#### [How to complete this task]
So that nothing is lost, restate each entry exactly as supplied.

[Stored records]
....................

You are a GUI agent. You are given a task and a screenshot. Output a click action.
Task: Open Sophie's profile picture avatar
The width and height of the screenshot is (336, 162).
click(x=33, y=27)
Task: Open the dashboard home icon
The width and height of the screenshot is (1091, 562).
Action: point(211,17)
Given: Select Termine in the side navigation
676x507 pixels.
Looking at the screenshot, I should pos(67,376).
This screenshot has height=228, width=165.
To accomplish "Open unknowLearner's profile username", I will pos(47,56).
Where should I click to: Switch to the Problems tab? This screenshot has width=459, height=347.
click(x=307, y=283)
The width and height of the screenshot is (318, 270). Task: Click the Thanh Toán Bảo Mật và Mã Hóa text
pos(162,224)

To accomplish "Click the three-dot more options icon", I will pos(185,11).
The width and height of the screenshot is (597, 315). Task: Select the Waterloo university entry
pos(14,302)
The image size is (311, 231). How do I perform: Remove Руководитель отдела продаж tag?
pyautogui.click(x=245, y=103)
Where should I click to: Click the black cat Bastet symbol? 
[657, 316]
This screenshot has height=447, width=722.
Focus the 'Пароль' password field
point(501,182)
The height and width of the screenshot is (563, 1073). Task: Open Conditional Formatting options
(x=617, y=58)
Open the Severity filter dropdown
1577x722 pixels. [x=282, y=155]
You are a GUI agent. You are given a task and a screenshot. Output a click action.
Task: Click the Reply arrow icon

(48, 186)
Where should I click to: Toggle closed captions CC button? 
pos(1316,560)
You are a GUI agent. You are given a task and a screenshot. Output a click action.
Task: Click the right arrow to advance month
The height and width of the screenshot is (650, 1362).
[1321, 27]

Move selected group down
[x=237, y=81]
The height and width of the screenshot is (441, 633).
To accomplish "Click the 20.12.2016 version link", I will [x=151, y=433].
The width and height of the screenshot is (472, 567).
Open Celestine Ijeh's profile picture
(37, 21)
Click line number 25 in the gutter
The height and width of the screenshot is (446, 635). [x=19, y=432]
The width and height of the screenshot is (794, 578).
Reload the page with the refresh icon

....................

#### [Answer box]
You are a GUI agent. You are given a task and a screenshot. Output a click action.
Task: Open Sophie's profile picture avatar
The width and height of the screenshot is (336, 162).
click(x=33, y=27)
Task: Open the dashboard home icon
The width and height of the screenshot is (1091, 562).
Action: point(211,17)
Given: Select Termine in the side navigation
676x507 pixels.
Looking at the screenshot, I should pos(67,376).
This screenshot has height=228, width=165.
To accomplish "Open unknowLearner's profile username", I will pos(47,56).
Where should I click to: Switch to the Problems tab? This screenshot has width=459, height=347.
click(x=307, y=283)
The width and height of the screenshot is (318, 270). Task: Click the Thanh Toán Bảo Mật và Mã Hóa text
pos(162,224)

To accomplish "Click the three-dot more options icon", I will pos(185,11).
The width and height of the screenshot is (597, 315). Task: Select the Waterloo university entry
pos(14,302)
The image size is (311, 231). How do I perform: Remove Руководитель отдела продаж tag?
pyautogui.click(x=245, y=103)
Where should I click to: Click the black cat Bastet symbol? 
[657, 316]
This screenshot has height=447, width=722.
Focus the 'Пароль' password field
point(501,182)
The height and width of the screenshot is (563, 1073). Task: Open Conditional Formatting options
(x=617, y=58)
Open the Severity filter dropdown
1577x722 pixels. [x=282, y=155]
You are a GUI agent. You are given a task and a screenshot. Output a click action.
Task: Click the Reply arrow icon

(48, 186)
Where should I click to: Toggle closed captions CC button? 
pos(1316,560)
You are a GUI agent. You are given a task and a screenshot. Output a click action.
Task: Click the right arrow to advance month
The height and width of the screenshot is (650, 1362).
[1321, 27]

Move selected group down
[x=237, y=81]
The height and width of the screenshot is (441, 633).
To accomplish "Click the 20.12.2016 version link", I will [x=151, y=433].
The width and height of the screenshot is (472, 567).
Open Celestine Ijeh's profile picture
(37, 21)
Click line number 25 in the gutter
The height and width of the screenshot is (446, 635). [x=19, y=432]
The width and height of the screenshot is (794, 578).
Reload the page with the refresh icon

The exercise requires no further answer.